Sus sospechas de fracaso se confirmaron cuando, al alzar la mirada, logró distinguir una muñequera. Nervioso, haló un poco de la mano hasta dejar descubierta toda la pieza, que relucía con un óvalo en el cuál estaba una insignia muy conocida para él: un león, postrado en sus patas traseras, rugía. Al nivel de dichas patas había un cordel con tres estrellas, y en la cabeza del león se asomaba una corona.
Era la insignia de los Cullen. Y la mano, para su pesar, era de una de las mujeres.
¿Esme?
Se dijo que podía ser Esme. La rubia, Rosalie, no usaba muñequeras. Suponía que Alice había caído hacía siete años en alguna parte de Asia. Él vio cómo Bella perecía hace dos en Venezuela. Y la niña, Renesmée, sucumbió momentos antes que su madre.
Rosalie era la única mujer viva del clan Cullen. Eso quería decir que Peter venía en búsqueda de Jasper.
No supo cuándo había perecido Jasper. A él no lo vio en Vancouver.

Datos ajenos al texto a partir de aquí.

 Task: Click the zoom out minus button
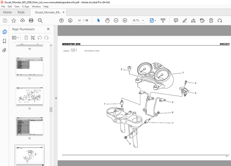click(116, 20)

De haber sido humano, hubiera sentido el escalofrío recorrerle desde las lumbares hasta las cervicales. Pero, al ser un vampiro, simplemente se dijo que todo lo que había luchado para llegar a ese lugar y reconocer a la fallecida —es Esme, estoy seguro— había sido una trampa misma, que lo arrojaba ante las garras del destino cruel.

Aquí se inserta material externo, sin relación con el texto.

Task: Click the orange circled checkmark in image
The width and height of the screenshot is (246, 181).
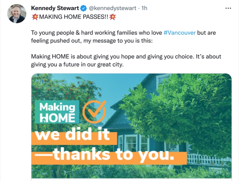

Lentamente, se volvió por encima de su hombro izquierdo. Y entonces lo divisó. Divisó la forma de su verdugo, mucho más alto que él, que lo miraba con unos ojos que no veían y a la vez sí. Esos ojos ciegos que tanto le daban miedo.
Apenas tuvo tiempo de pensar en un movimiento defensivo cuando el rostro de su verdugo se abrió por la mitad, y del agujero se asomaba el fulgor infernal que traía consigo la mano vengadora del hombre.
En la muñequera del clan Cullen se vio reflejado el fulgor y el poder del fuego que terminó con Alistair.